Explainability becomes the trust test
As AI begins to shape decisions that affect people’s careers and pay, Bello sees explainability as non-negotiable. Accuracy alone is not enough. “For AI to be used responsibly in HR, leaders must understand why a recommendation is being made, not just what the recommendation is,” she says.
In practice, that means showing leaders what data was used, how it was evaluated, which factors had the strongest influence and where limitations or uncertainty exist. Bello also stresses the importance of transparency about what data is not used, especially in the context of responsible data practices and bias mitigation.
Explainability, she argues, is what keeps HR in control. “Explainability enables HR leaders to critically assess insights, validate outcomes and apply human context where it matters most,” she says. “AI must remain a collaborative tool.”

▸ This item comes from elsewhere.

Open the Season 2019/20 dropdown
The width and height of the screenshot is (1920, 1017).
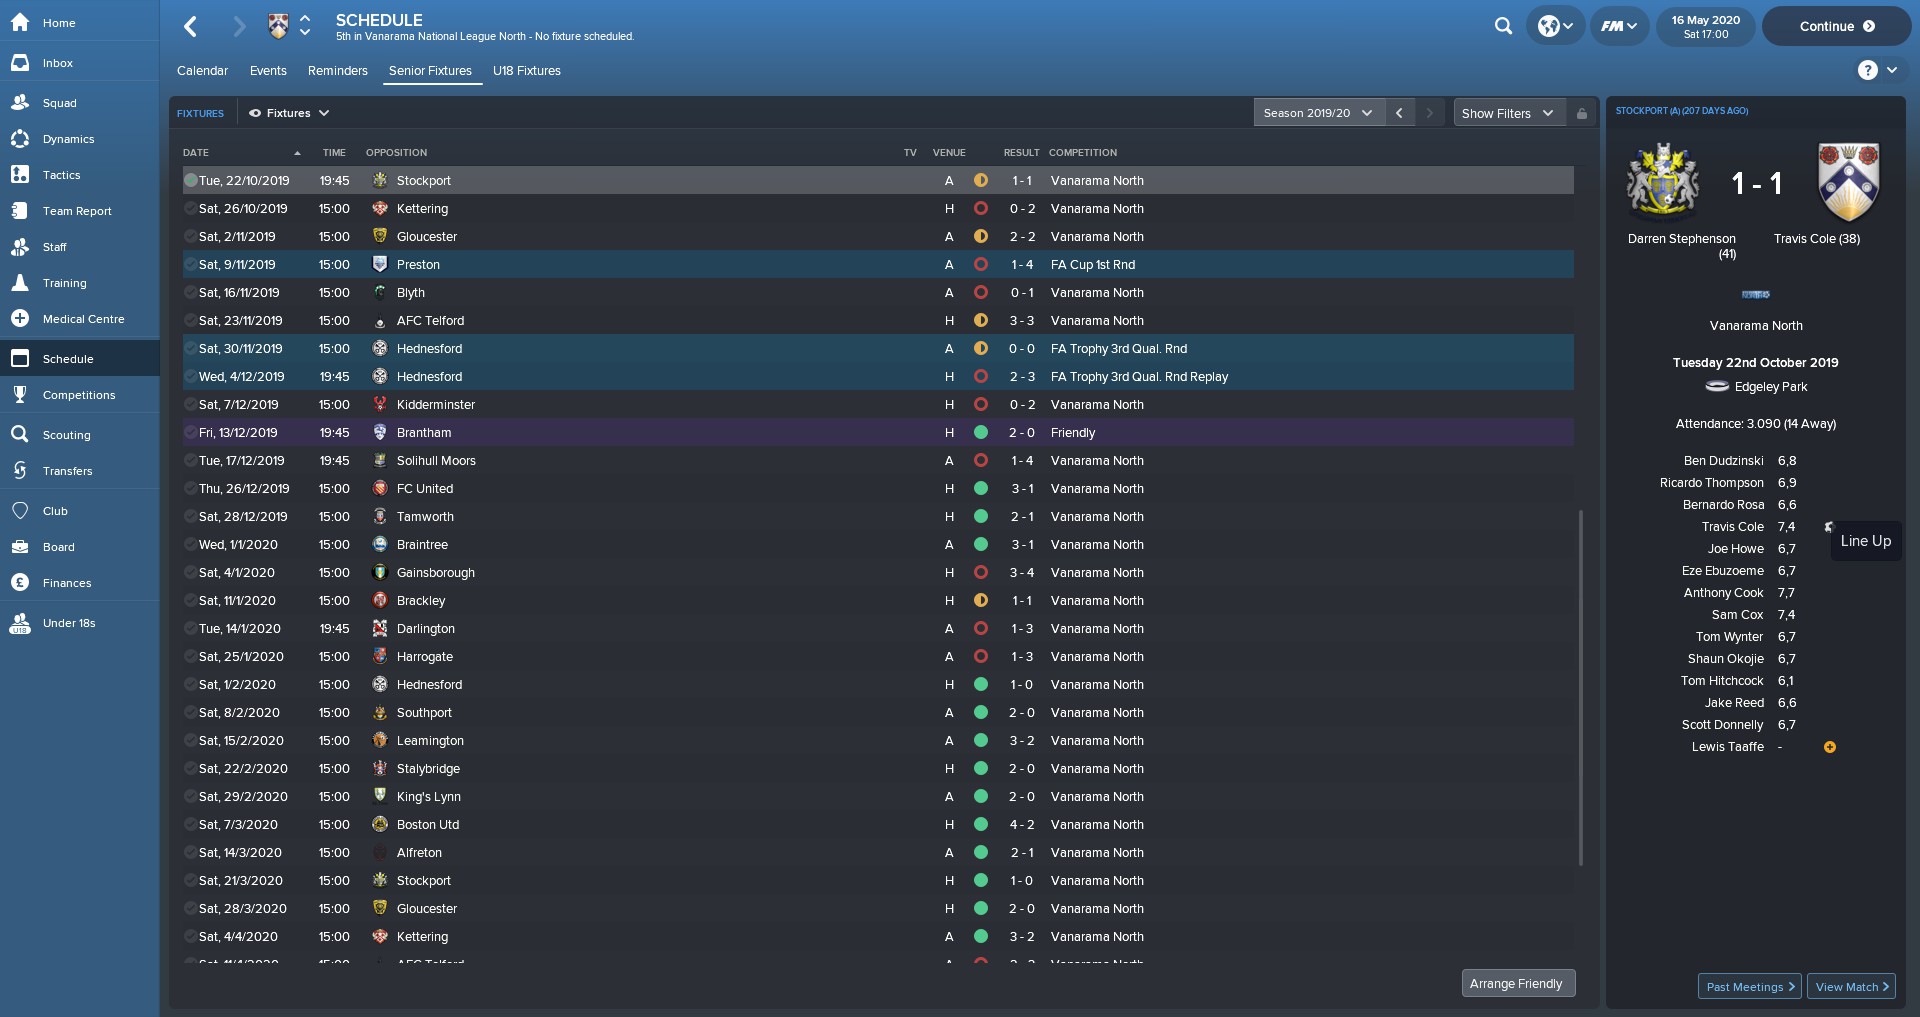coord(1318,113)
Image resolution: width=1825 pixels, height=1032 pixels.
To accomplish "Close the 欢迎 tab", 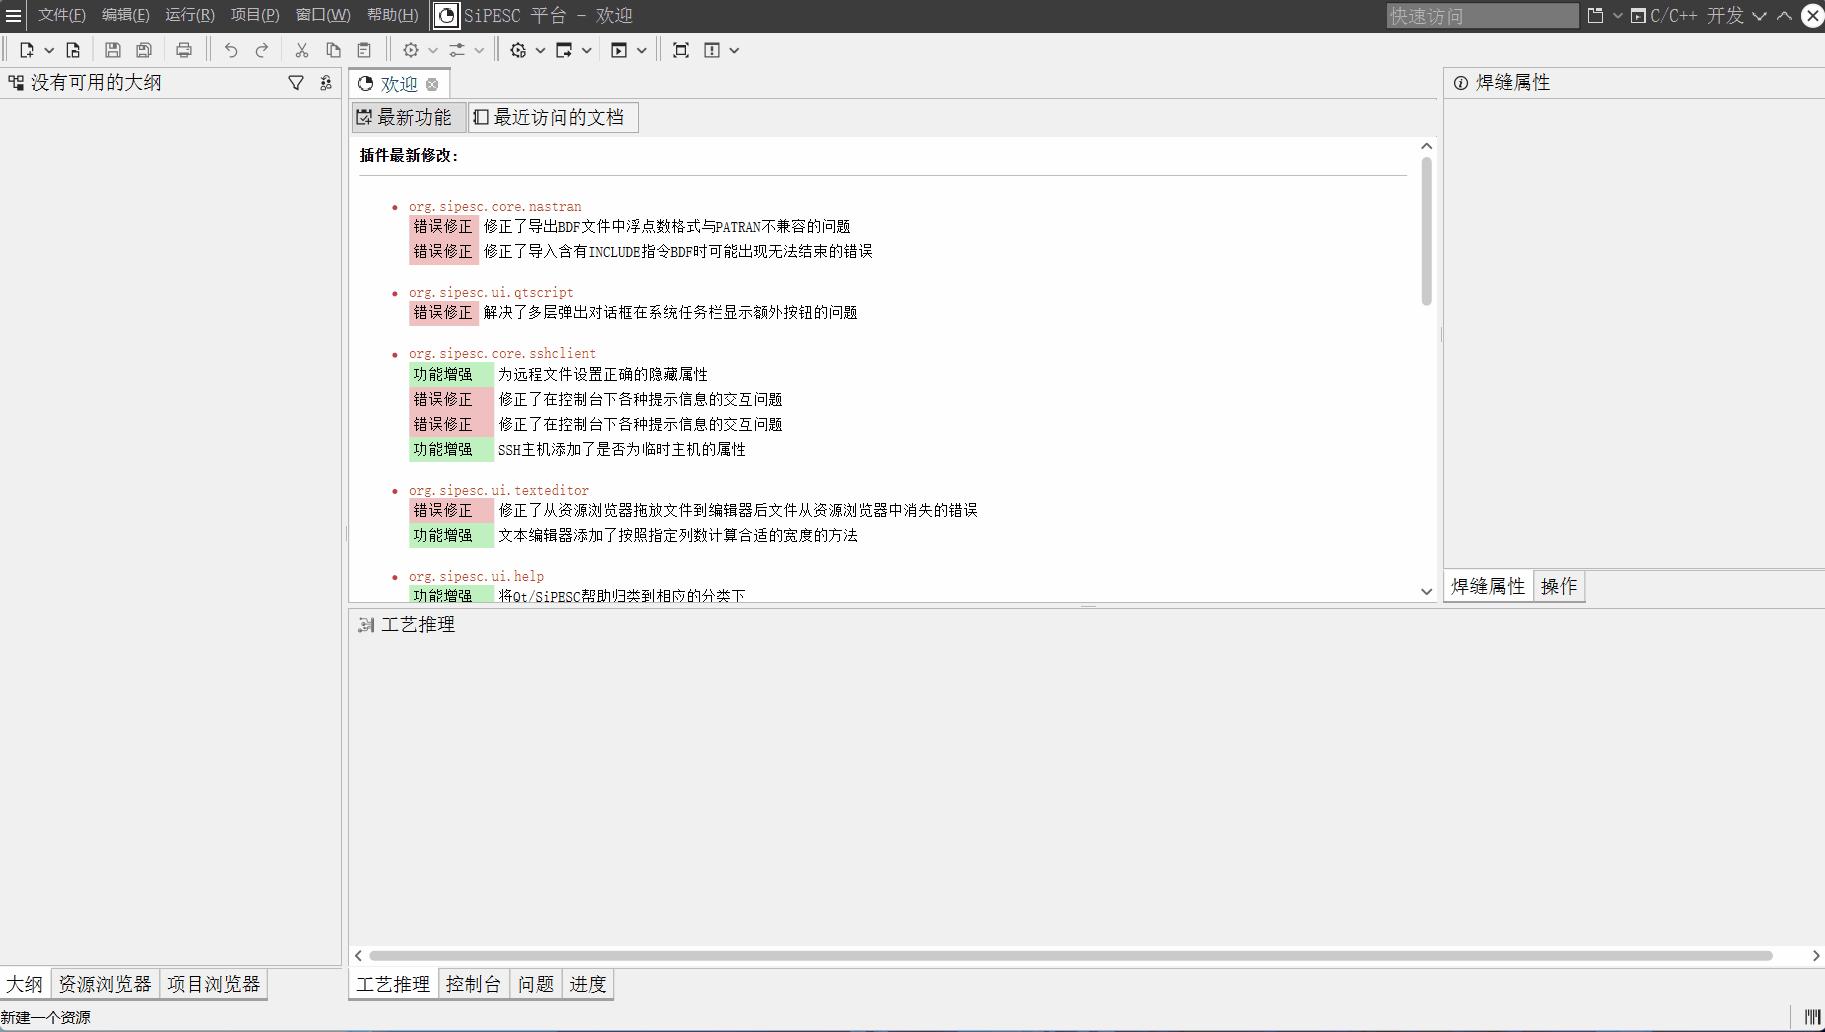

Predictive analytics must deliver outcomes, not pilots
For frontline-heavy organisations, Bello expects 2026 to be the year predictive workforce analytics is judged on measurable business results. The most tangible value, she says, will show up in retention first. “Predictive analytics will help organisations identify frontline employees at higher risk of leaving earlier and more accurately, enabling timely, targeted interventions,” she explains.
In high-volume environments, that shift from reactive to proactive management can reduce disruption and cost quickly. Bello also points to productivity as the next frontier, where predictive insights support smarter scheduling and labour allocation, and help surface emerging skill gaps earlier.
She links this to changing employee expectations. “Our Pulse of Talent research shows that 53 percent of employees anticipate improved efficiency and productivity from increased AI use, while 42 percent expect more time to focus on higher-priority work.” Employees, in her view, are waiting for AI to reduce friction rather than simply increase pace.
Convergence is now the baseline
Bello believes the long-discussed convergence of HR, payroll and workforce management has reached a tipping point. “In 2026, convergence will be a baseline expectation, not a competitive advantage,” she says.
What will differentiate employers is what they do with integration. With trusted, connected people data, AI can deliver a holistic workforce view that ties people decisions to operational performance and cost efficiency. This is where Bello sees workforce intelligence becoming board-level, moving HR from retrospective reporting to forward-looking insight.
“The real differentiation will come from what organisations do with that integration,” she says, because it is what turns workforce insight into foresight.
Human oversight must remain the line in the sand
Even as AI becomes more capable, Bello is emphatic about boundaries. “AI should provide timely insights and intelligent automation that reduce administrative burden,” she says. “The accountability for complex, ethical and people-centric decisions must always remain with HR leaders.”
That boundary needs to be engineered into platforms through configurable autonomy, role-based permissions and approval workflows for high-impact actions. Without those controls, HR risks drifting from decision-maker to bystander, which Bello sees as both a governance and trust failure.
Upskilling shifts from tool training to judgement
Bello’s final point is that this future demands new capability, particularly from HR itself. “AI literacy is no longer optional,” she says. HR leaders need to understand how to question outputs, interpret predictive signals and govern use responsibly. For managers, the skill is not simply using AI, but applying it with context and consistency.
For Bello, trust is the thread that runs through every prediction. Real-time intelligence can accelerate action, but only if governance is strong. Explainability can build confidence, but only if leaders can challenge and validate insights. Automation can remove friction, but only if accountability remains human.